◆ Textauszug ◆

* * * * *

Ein "wohlgefälliges Nicken“ des Direktors ein Jahr vor Schulabschluss nahm Norbert Leser 1951 "Angst und Schrecken“ vor der Matura (Mathe!): Nun, da er mit seinem Jamben-Hymnus zum 80. Geburtstag des Wiener Wasa-Gymnasiums glanzvoll gepunktet hatte, "konnte es sich die Schule gar nicht mehr leisten, mich nicht durchkommen zu lassen“. In diesen Zitaten aus seinem stark autobiografischen Buch "Zeitzeuge an Kreuzwegen“ (2003) steckt der ganze Norbert Leser drin: der von Philosophie ein Leben lang begeisterte, trotz Selbstbewusstsein unter Verkanntwerden leidende, oft zwischen "Momenten höchsten Glücks“ und "tiefster Depression und Daseinsangst“ oszillierende Sozialphilosoph, Historiker und Politologe, der nun selbst 80 wird.

Der am 31. Mai 1933 in Oberwart geborene Neffe des SP-Landeshauptmanns Ludwig Leser studierte Jus an der Universität Wien, habilitierte sich als Professor für Rechts- und Staatsphilosophie in Graz, bekam von Wissenschaftsministerin Hertha Firnberg ("meine Wahlmutter“) in Salzburg den ersten Lehrstuhl für Politikwissenschaft zugedacht und kehrte 1977 an die Uni Wien zurück.

* * * * *

◆ Aufgabe 1 ◆
Beantworte anhand des Textes über Norbert Leser:
(a) In welchem Jahr erschien das Buch „Zeitzeuge an Kreuzwegen“?
(b) In welchem Ort wurde Leser geboren?
(c) In welchem Jahr kehrte er an die Universität Wien zurück?
◆ Aufgabe 2 ◆
Schreibe den Text über Norbert Leser im Anschluss an seinen letzten Satz weiter.

◆ Einträge aus einer Sammlung ◆
* * * * *

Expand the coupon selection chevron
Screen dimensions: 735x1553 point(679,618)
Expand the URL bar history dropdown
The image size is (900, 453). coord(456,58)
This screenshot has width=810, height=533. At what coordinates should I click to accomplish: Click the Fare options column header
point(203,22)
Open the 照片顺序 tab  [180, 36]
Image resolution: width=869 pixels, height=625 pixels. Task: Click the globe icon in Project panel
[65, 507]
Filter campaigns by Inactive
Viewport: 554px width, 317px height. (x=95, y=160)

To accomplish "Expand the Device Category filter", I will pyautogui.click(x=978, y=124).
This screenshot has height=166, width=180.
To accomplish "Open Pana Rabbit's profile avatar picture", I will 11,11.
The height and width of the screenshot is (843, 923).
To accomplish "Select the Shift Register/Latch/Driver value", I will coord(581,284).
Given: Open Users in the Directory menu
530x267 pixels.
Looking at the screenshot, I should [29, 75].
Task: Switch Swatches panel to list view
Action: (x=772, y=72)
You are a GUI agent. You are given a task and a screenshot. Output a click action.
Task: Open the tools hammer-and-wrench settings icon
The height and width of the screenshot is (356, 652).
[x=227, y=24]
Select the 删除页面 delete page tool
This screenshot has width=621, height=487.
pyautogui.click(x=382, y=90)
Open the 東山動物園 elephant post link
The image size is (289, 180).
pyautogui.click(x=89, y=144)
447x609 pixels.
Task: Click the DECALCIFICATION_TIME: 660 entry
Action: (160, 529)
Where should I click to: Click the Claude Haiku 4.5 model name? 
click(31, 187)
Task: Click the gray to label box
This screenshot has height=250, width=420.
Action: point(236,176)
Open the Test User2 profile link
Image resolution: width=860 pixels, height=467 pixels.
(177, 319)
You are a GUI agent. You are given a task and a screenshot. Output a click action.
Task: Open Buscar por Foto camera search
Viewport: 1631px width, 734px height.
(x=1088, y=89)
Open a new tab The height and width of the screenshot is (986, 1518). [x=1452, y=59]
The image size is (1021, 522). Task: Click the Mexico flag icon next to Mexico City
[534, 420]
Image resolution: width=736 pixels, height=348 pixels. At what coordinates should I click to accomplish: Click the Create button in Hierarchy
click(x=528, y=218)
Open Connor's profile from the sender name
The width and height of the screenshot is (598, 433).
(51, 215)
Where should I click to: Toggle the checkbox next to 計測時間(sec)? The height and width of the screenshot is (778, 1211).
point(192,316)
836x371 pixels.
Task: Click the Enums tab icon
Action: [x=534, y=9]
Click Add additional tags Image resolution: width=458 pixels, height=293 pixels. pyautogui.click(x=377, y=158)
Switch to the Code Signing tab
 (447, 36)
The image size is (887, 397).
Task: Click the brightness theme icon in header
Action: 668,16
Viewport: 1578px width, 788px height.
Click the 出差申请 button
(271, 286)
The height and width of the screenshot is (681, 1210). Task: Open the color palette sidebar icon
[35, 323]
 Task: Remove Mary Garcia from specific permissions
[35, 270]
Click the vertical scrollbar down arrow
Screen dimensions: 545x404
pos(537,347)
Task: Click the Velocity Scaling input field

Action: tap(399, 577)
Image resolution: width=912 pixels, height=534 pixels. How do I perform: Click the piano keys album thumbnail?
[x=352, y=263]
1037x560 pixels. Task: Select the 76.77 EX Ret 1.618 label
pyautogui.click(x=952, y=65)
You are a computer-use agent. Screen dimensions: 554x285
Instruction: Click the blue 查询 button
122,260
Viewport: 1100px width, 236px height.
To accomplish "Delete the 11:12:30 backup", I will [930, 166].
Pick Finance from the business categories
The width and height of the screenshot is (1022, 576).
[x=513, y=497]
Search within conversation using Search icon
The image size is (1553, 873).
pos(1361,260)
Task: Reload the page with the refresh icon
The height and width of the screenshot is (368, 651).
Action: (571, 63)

* * * * *

◆ Lösung 1 ◆
(a) 2003
(b) Oberwart
(c) 1977

◆ Lösung 2 ◆
Vernunft und Gemeinwohl

Niemand hat Theorie und Praxis des Austromarxismus "zwischen Reformismus und Bolschewismus“ (Buchtitel 1968) klarer seziert als er. Als Fachmann für Marxismus- und Sozialismusforschung fand er international Anerkennung. Im Buch "Der Sturz des Adlers“ (2008) hat er den Niedergang der österreichischen Sozialdemokratie Anteil nehmend, aber unnachsichtig beschrieben, was ihm Parteikapazunder bis heute nicht verziehen haben.

Sein Anliegen war immer eine ehrliche, Grundsätze interpretierende, aber nicht verratende, an Vernunft und Gemeinwohl orientierte Politik. Naturgemäß sah er sich Bruno Kreisky nahe, der die SPÖ aus ideologischer Enge befreite. Die Öffnung der SPÖ zu Religion und katholischer Kirche war Leser ein persönliches Anliegen, das er nicht nur aus taktischen Überlegungen kräftig betrieb. Natürlich verehrte Leser Kardinal König, der dessen Bemühen um Aufarbeitung der Vergangenheit schätzte: ein intellektueller Brückenbau.

In zwei Bänden über "Grenzgänger“ zwischen traditionellen Fronten (1981, 1982) führt Leser nicht zuletzt Personen aus dem katholischen Milieu an. Nicht nur aus dem linkskatholischen: An Otto Mauer (wie auch an Diego Hanns Götz und Raphael Dorr) faszinierte ihn die "Ausstrahlung als Prediger“. Er selbst fand ja, dass in einem Professor "ein wenig auch ein Prediger, Politiker und Schauspieler“ stecke: der Trinitarier Leser!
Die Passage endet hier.